-- Provided records follows --
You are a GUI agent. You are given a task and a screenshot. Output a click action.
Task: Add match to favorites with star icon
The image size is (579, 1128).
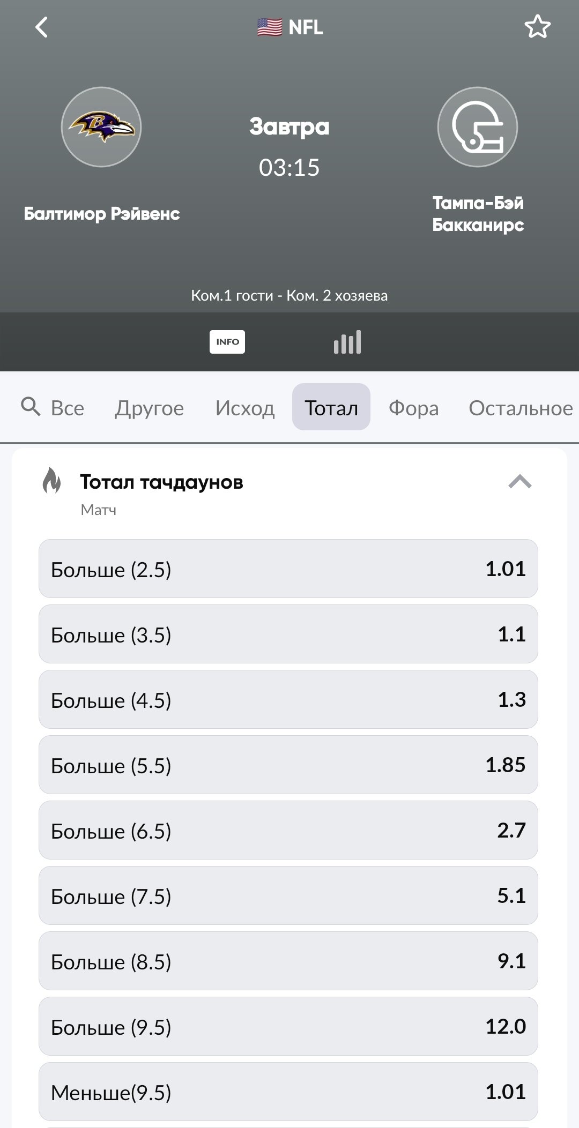click(x=537, y=27)
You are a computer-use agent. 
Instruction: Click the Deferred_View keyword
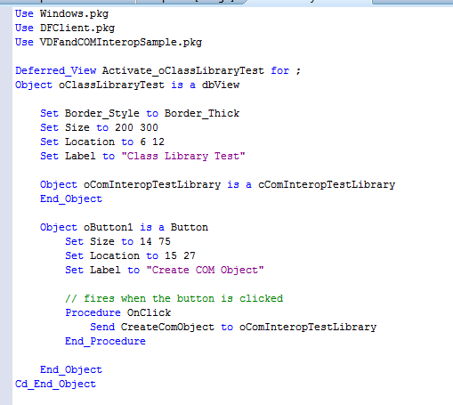tap(56, 70)
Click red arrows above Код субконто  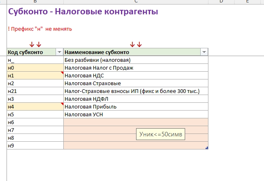[35, 45]
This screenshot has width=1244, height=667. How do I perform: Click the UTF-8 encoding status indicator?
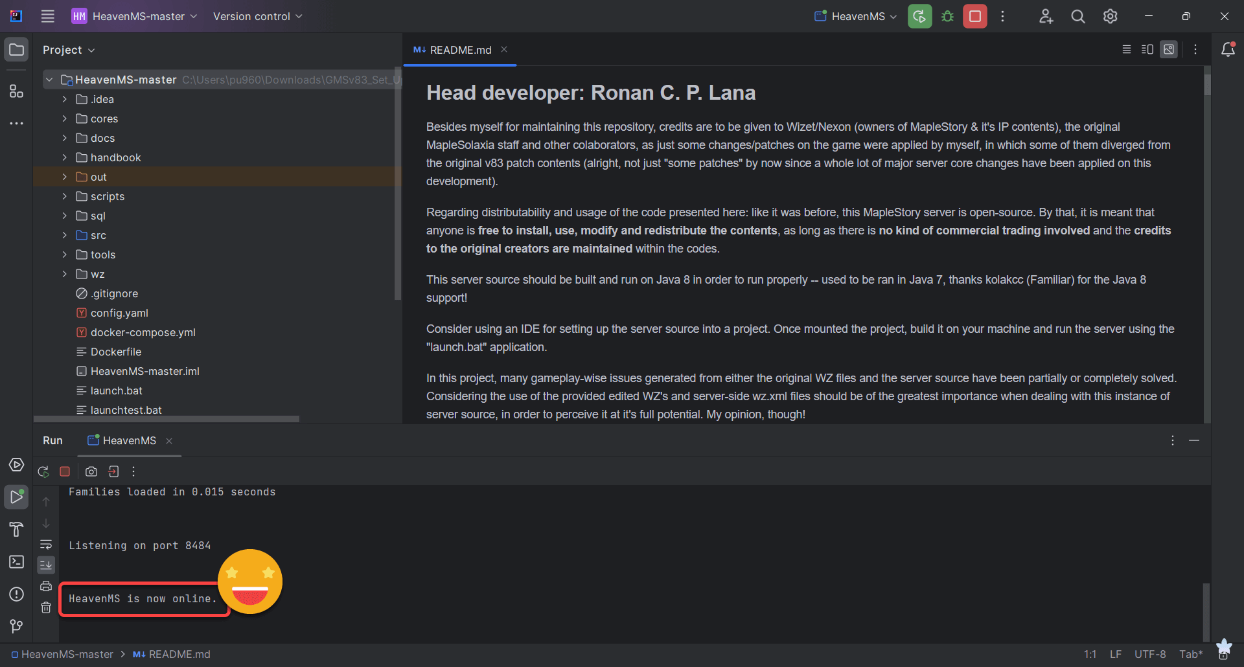pyautogui.click(x=1149, y=654)
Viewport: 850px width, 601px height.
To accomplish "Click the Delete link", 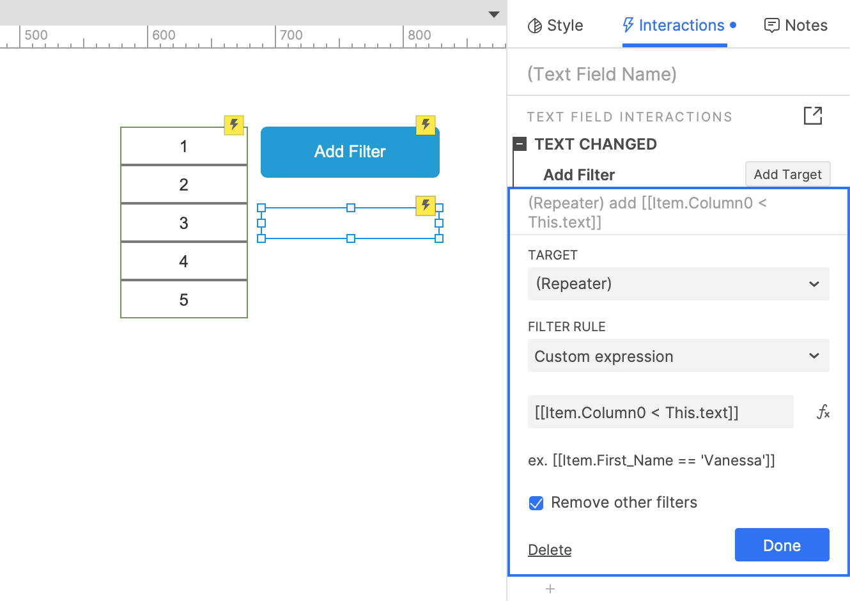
-- Provided records concluded --
Exercise objective:
Beginning with the line that contains "This screenshot has", repeat every remaining line of the data exactly, the last line included, and omit pictures.

Answer to this task:
This screenshot has width=1244, height=667. How do I perform: Click the UTF-8 encoding status indicator?
pyautogui.click(x=1149, y=654)
Viewport: 850px width, 601px height.
To accomplish "Click the Delete link", 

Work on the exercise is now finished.